Hello! I have an update - I've managed to look through some of the different options here:

        # Generate the MCS match.
        mcs = _rdFMCS.FindMCS(
            mols,
            atomCompare=_rdFMCS.AtomCompare.CompareAny,
            bondCompare=_rdFMCS.BondCompare.CompareAny,
            completeRingsOnly=complete_rings_only,
            ringMatchesRingOnly=True,
            matchChiralTag=False,
            matchValences=False,
            maximizeBonds=False,
            timeout=timeout,
        )

I've found that, for the perturbations above (lig_27\~lig_42, lig_27\~lig_43, lig_43\~lig_45), having completeRingsOnly set to False does reduce the number of perturbed atoms, however results in same problems as outlined above for when prematch is used. Changing RingMatchesRingOnly to False adds some H to the perturbable region for lig_43\~lig_45 that should be mapped. Changin the other options ( matchChiralTag, matchValences, or maximizeBonds ) do not result in the correct mapping either.

Using atomCompare=_rdFMCS.AtomCompare.CompareAnyHeavyAtom or bondCompare=_rdFMCS.BondCompare.CompareOrder or bondCompare=_rdFMCS.BondCompare.CompareOrderExact also don't really improve the mappings for these three perturbations.

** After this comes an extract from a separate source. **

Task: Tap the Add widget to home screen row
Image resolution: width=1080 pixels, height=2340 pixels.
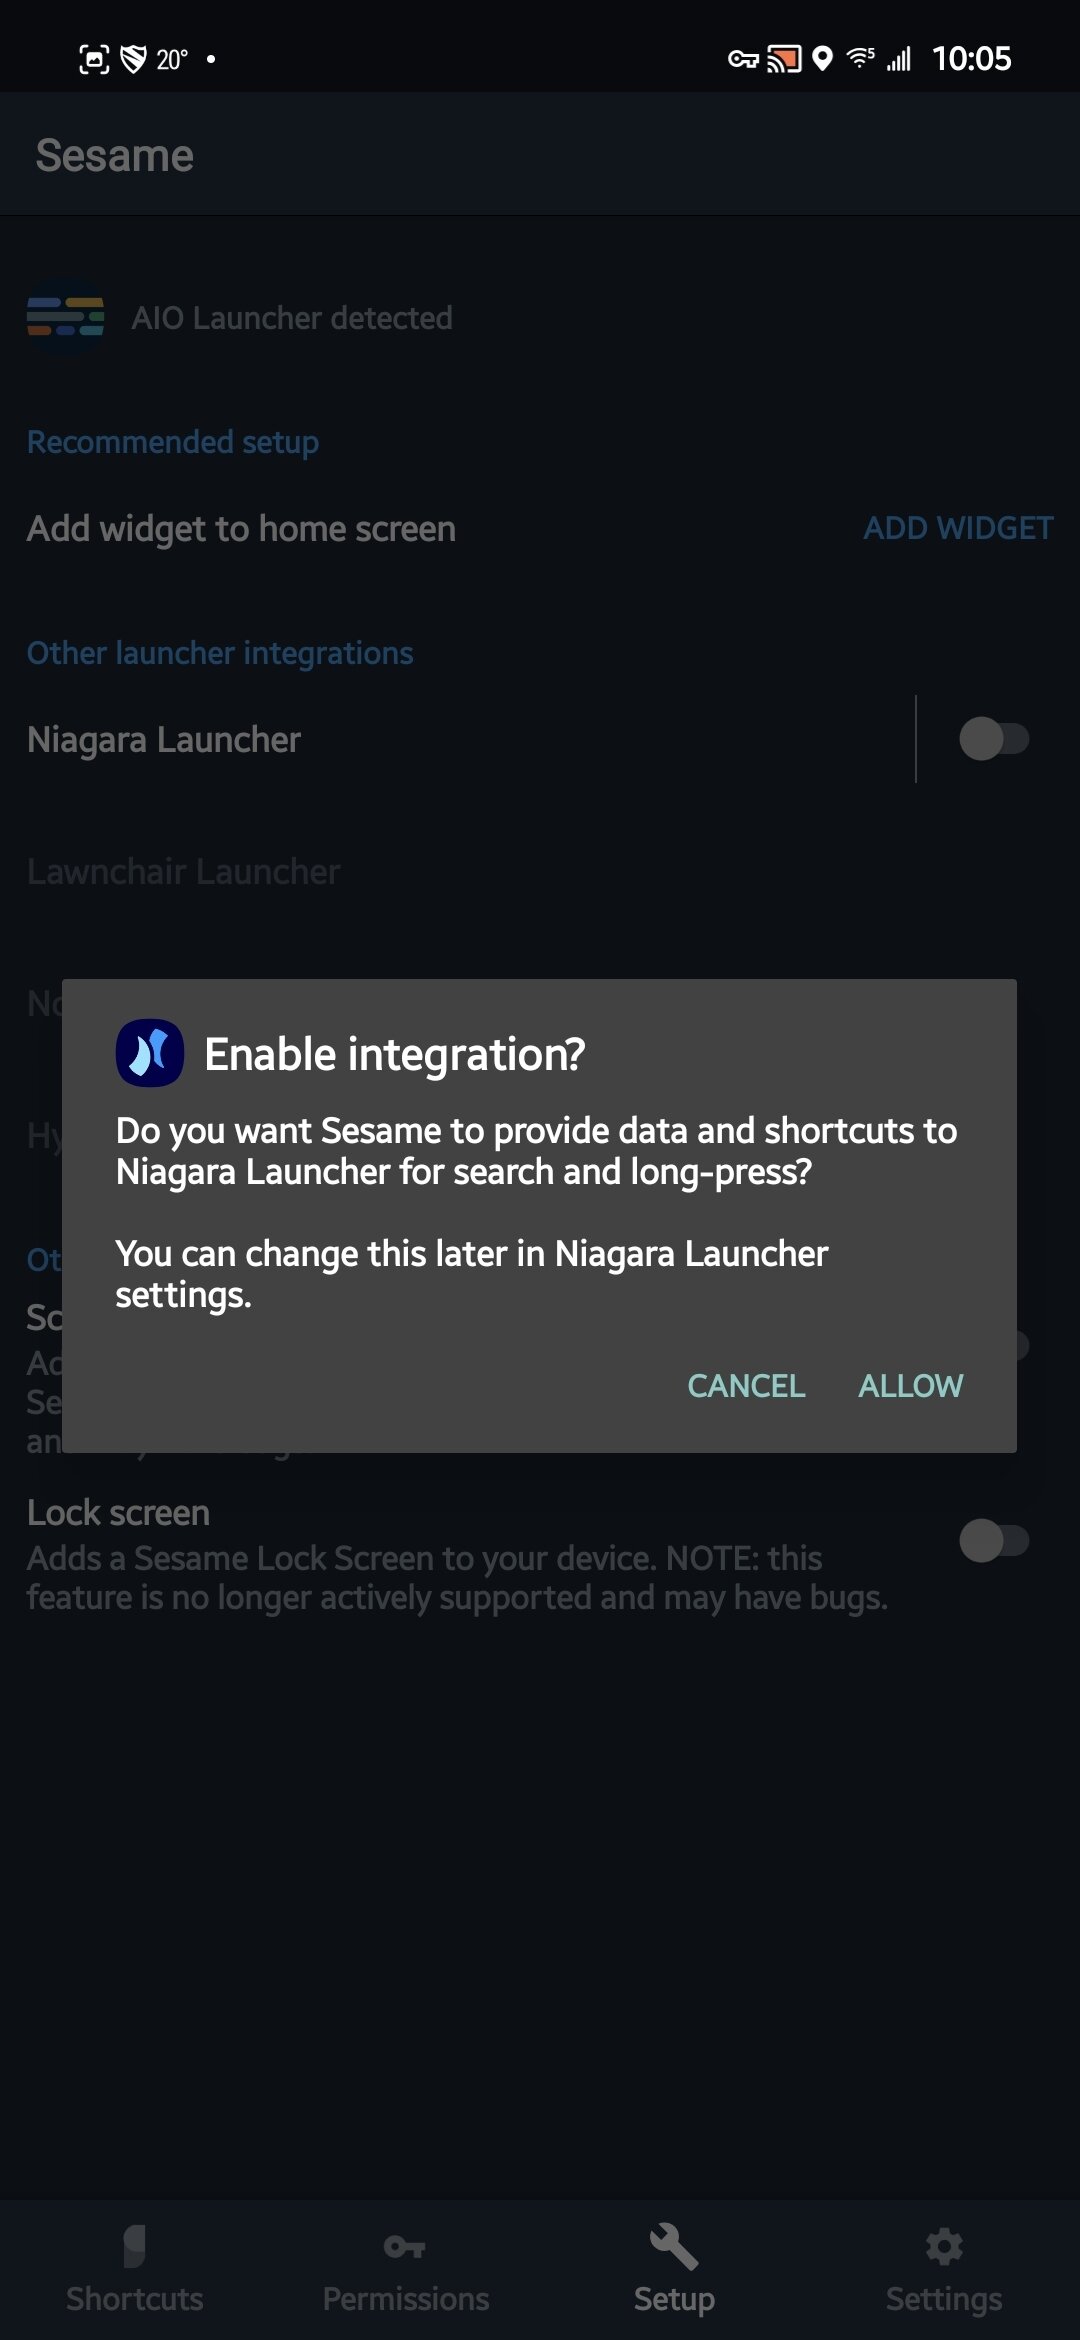Action: (241, 529)
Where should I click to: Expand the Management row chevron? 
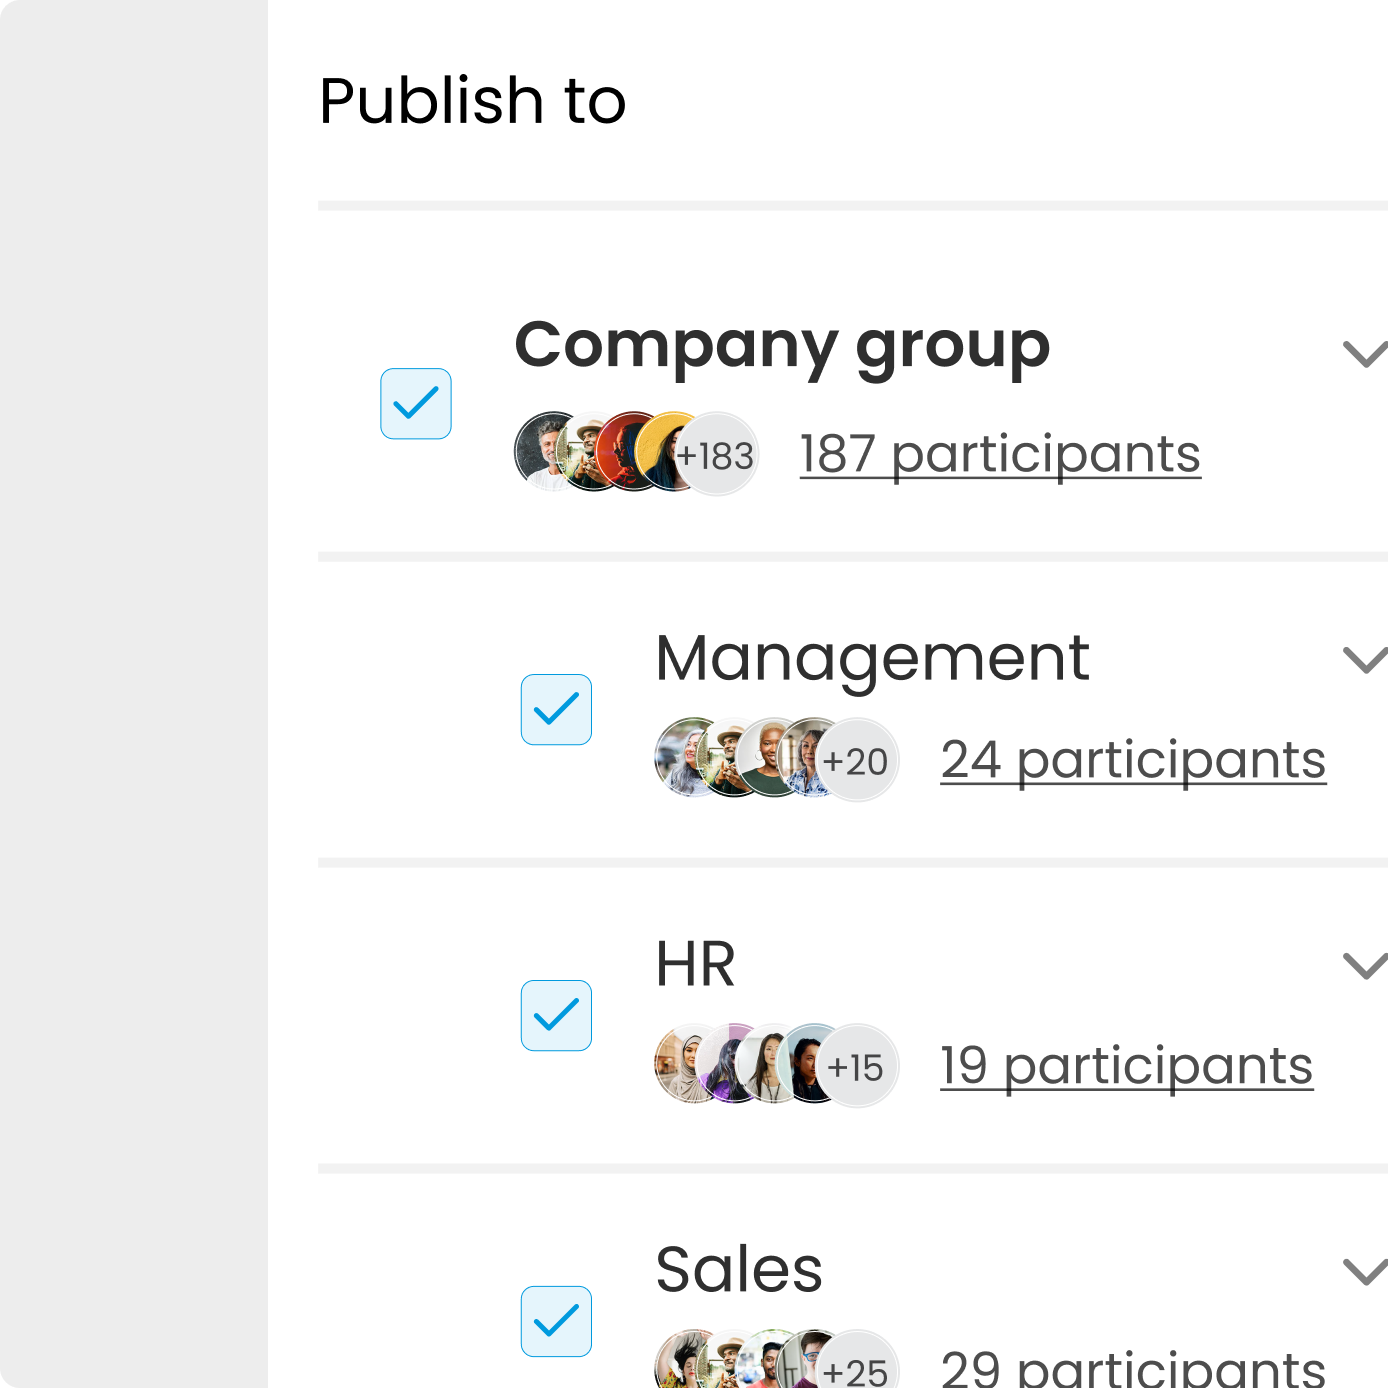coord(1364,660)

lohedges commented 1 year ago

Thanks for the update. I've looked into swappaing out our MCS with the LomapMapper from openfe but at present it is not reliable enough. This is largely due to only being able to resolve a fairly old version of openfe due to other requirements in our environment. The change was trivial to implement, though, so I plan to revisit at a later date to see if it works more reliably.